Ma se da una parte Abe si prepara a essere il primo ministro giapponese più longevo del dopoguerra, le elezioni passeranno alla storia come le meno partecipate degli ultimi sessant’anni: già nel 2012 votò solo il 59 per cento degli aventi diritto e oggi secondo recenti sondaggi oltre la metà (63 per cento) degli elettori non avrebbe capito il motivo di queste elezioni anticipate.
Il voto di domenica sarà soprattutto un ‘referendum’ sulla Abenomics, la politica economica aggressiva portata avanti da Shinzo Abe e dalla Bank of Japan negli ultimi due anni. È proprio su questo terreno che il principale partito d’opposizione – il Partito democratico guidato da Banri Kaieda – cerca di sfidare il governo, proponendo di “rivitalizzare la classe media” indebolita dalle politiche del governo. Tuttavia, il partito si trova a gestire una base elettorale estremamente volatile, scarsa organizzazione interna e fondi di molto inferiori a quelli di Abe e co.

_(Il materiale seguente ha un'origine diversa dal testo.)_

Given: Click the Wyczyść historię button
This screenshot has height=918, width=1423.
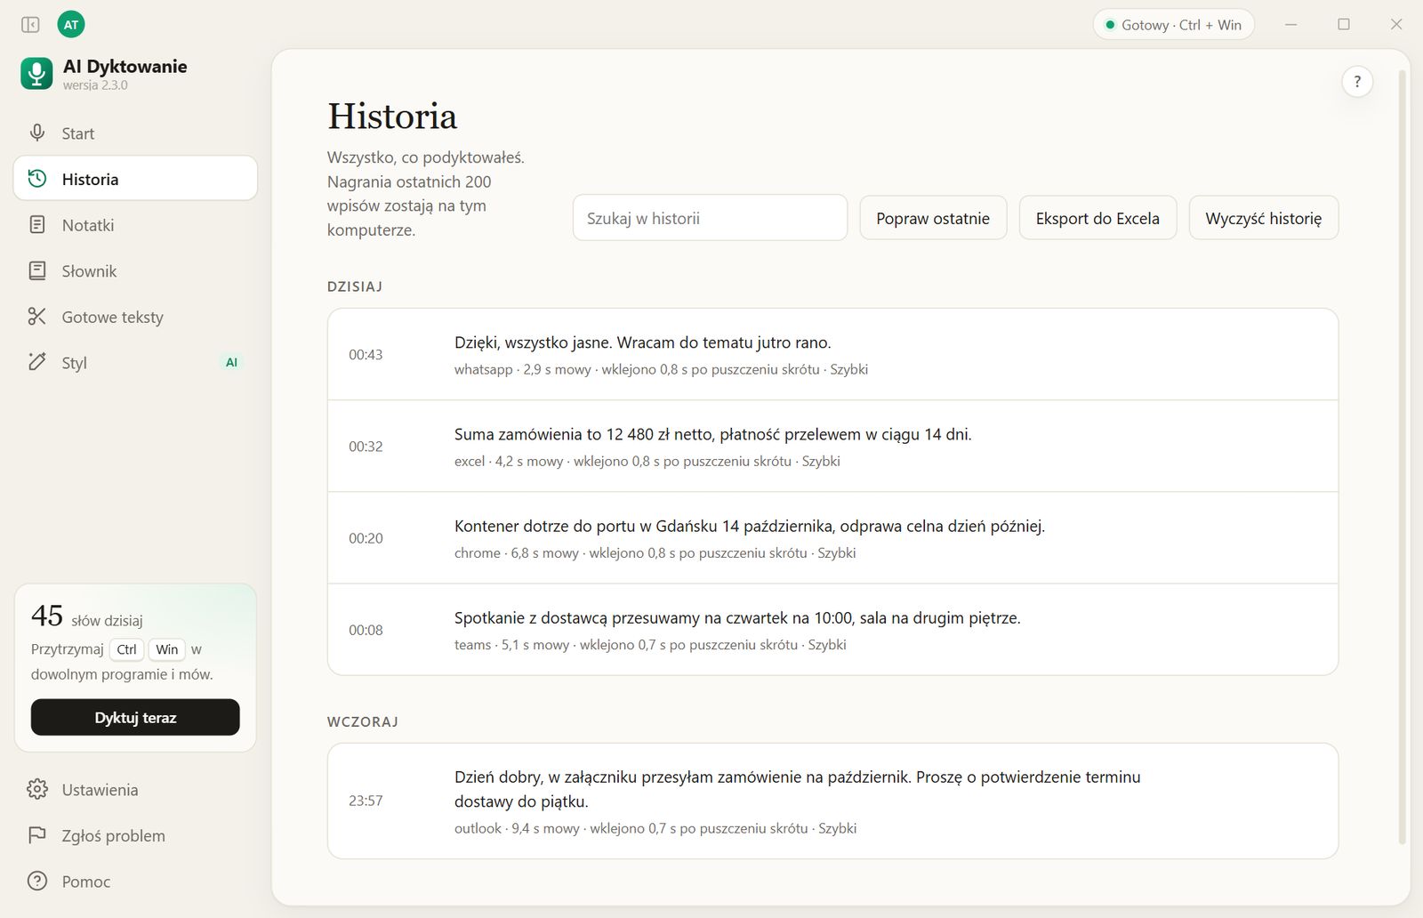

Dando ormai per scontata la vittoria del Pld, priorità assoluta del partito liberal-democratico sarà l’uscita dalla recessione in cui l’economia giapponese è entrata a luglio con una contrazione di oltre 1,5 punti percentuali, contrariamente alle aspettative di crescita intorno al 2 per cento.
Nodo principale è la ripartenza dei consumi bloccati dall’aumento dal 5 all’8 per cento della relativa imposta ad aprile di quest’anno. Questo, insieme a tagli sulle imposte societarie, è quanto chiedono da tempo gli esponenti della grande imprenditoria nipponica – che hanno già tratto diversi benefici dalla svalutazione dello yen e da una lieve ripresa dell’export – al primo ministro.
A fare da contraltare c’è la situazione delle finanze pubbliche, con un debito pubblico che ammonta a oltre 8 mila miliardi di dollari. Nello sciogliere le camere il 21 novembre scorso, Abe aveva perciò annunciato un nuovo aumento della tassa sui consumi al 10 per cento entro metà del 2017, non prima però di una nuova tornata di stimoli all’economia.
Altro argomento caldo è infatti l’approvvigionamento energetico del Paese-arcipelago, ora come ora una delle principali voci di spesa nel bilancio statale. La direzione scelta da Abe è sempre più quella della riattivazione a breve delle centrali nucleari del Paese dichiarate sicure dall’Autorità nazionale per la regolamentazione del nucleare. A inizio novembre di quest’anno, è arrivato il primo via libera alla riattivazione di un impianto nella provincia di Kagoshima, nel sud del Paese.
In questo senso, nel grande piano per la “sicurezza della vita” dei cittadini giapponesi, la promessa del primo ministro uscente è non solo quella di garantire la sicurezza nazionale, ma anche di investire maggiori risorse nella prevenzione dei disastri naturali per evitare una nuova catastrofe come quella del 2011.
Sul fronte costituzionale, nel mirino del governo Abe ci sono l’articolo 96, quello che regola appunto le riforme di questo tipo, e l’articolo 9, che sancisce la rinuncia eterna di Tokyo alla guerra. Dopo aver abrogato un divieto di esportazione di armi o componenti ad uso militare, aver creato un Consiglio nazionale di sicurezza e promosso la reinterpretazione dell’articolo 9 a luglio scorso per consentire al Giappone di contribuire alla autodifesa collettiva, il primo ministro conservatore sembra intenzionato a proseguire sulla strada del rafforzamento dell’apparato difensivo nazionale.
Il 10 dicembre è entrata in vigore la legge sui segreti specifici, provvedimento che dovrebbe ulteriormente arginare le minacce provenienti da fuori dei confini nazionali: essa riguarderà, ha rivelato l’agenzia di stampa Kyodo, oltre 450mila documenti di diversi ministeri e agenzie. Ma, accusano giornalisti, accademici e giuristi, potrebbe essere usata arbitrariamente per prevenire eventuali fughe di notizie “scomode”.